━━━ ENTRIES SUPPLIED

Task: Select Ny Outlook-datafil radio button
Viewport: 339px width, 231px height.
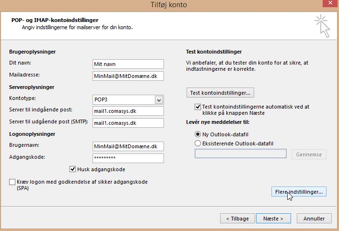Action: tap(198, 134)
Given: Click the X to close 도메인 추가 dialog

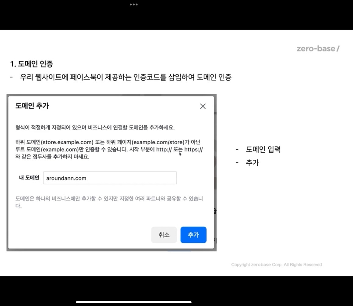Looking at the screenshot, I should tap(203, 106).
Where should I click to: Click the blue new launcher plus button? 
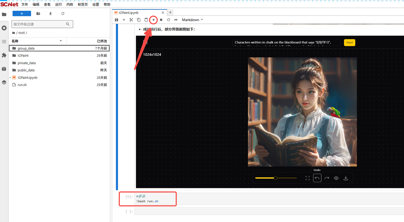tap(22, 14)
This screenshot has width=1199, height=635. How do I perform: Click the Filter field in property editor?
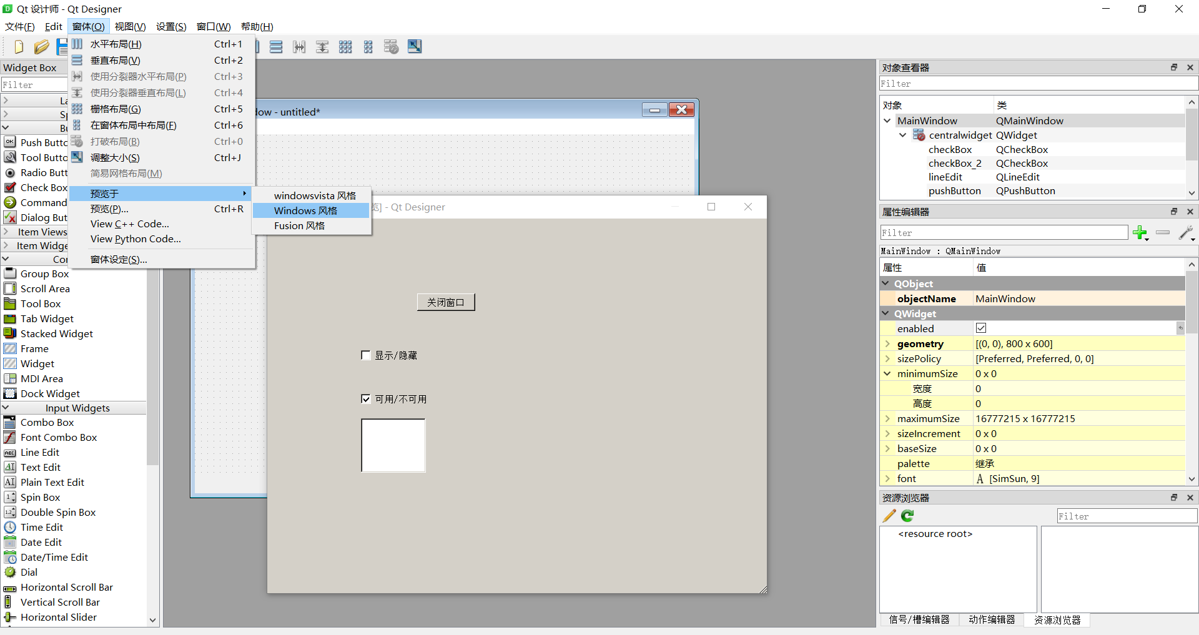click(x=1004, y=233)
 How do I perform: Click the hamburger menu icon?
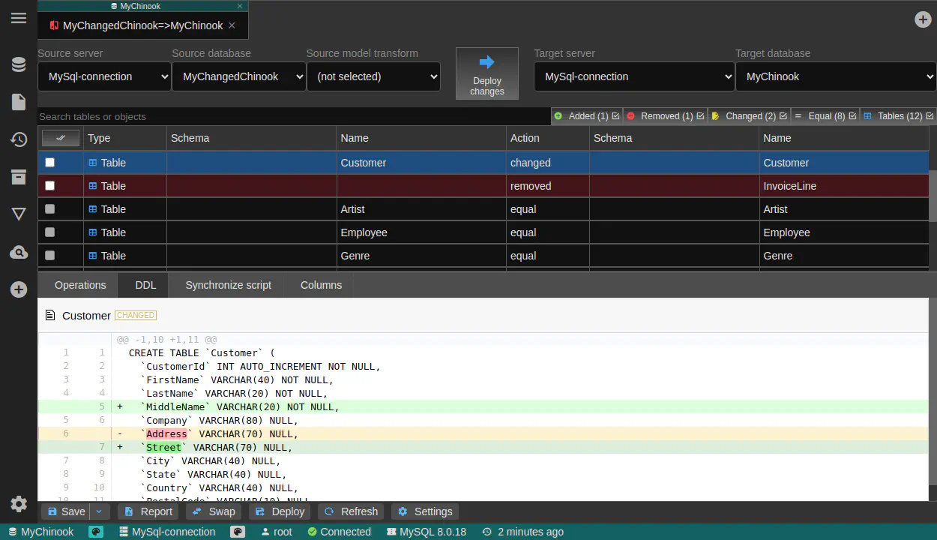(19, 19)
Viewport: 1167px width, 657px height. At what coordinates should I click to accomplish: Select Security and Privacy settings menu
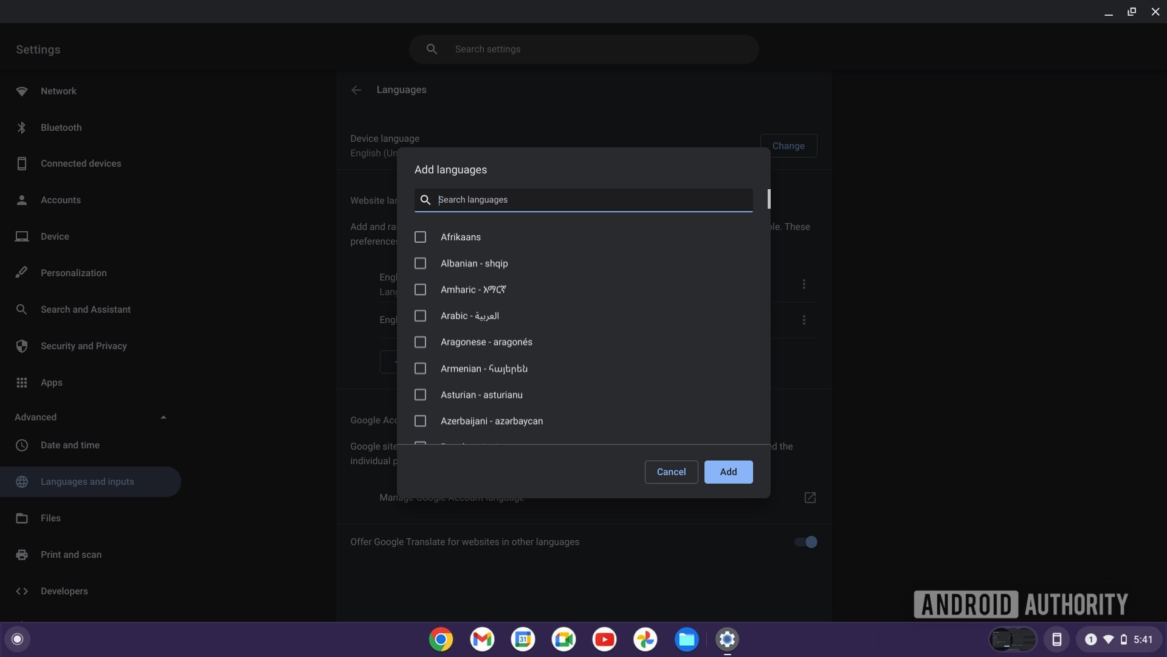[83, 346]
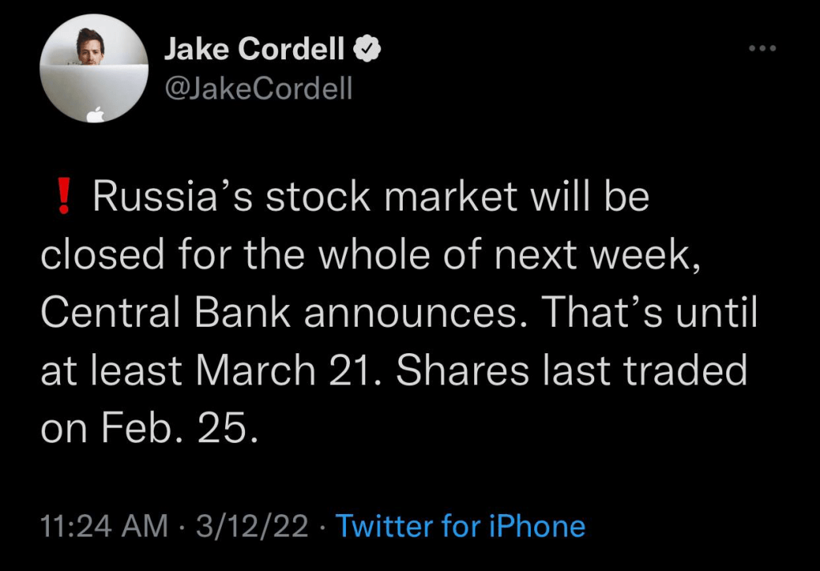Image resolution: width=820 pixels, height=571 pixels.
Task: Click the words "Shares last traded"
Action: [572, 371]
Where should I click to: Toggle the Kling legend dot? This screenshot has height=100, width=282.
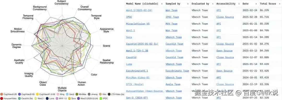[x=58, y=94]

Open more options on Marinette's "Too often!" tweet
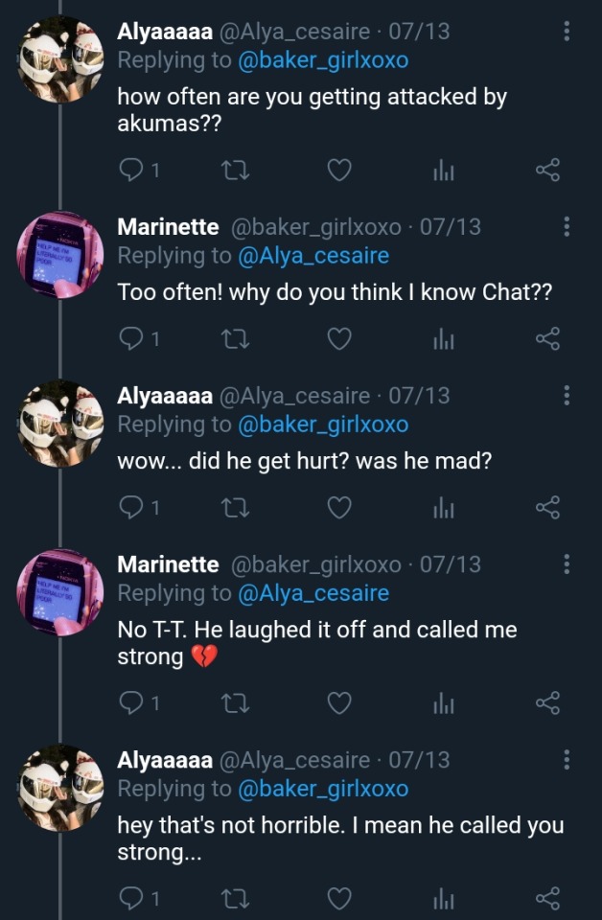point(567,227)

━━━━━━

_ACTIVITY_. Transcribe exactly the lines that go from the one holding "Where should I click to: Toggle" through the last line of the entries, both included, and nothing besides them. Do not include any pictures.

_SOLUTION TO THIS EXERCISE_.
Where should I click to: Toggle the Kling legend dot? This screenshot has height=100, width=282.
[x=58, y=94]

Open more options on Marinette's "Too often!" tweet
point(567,227)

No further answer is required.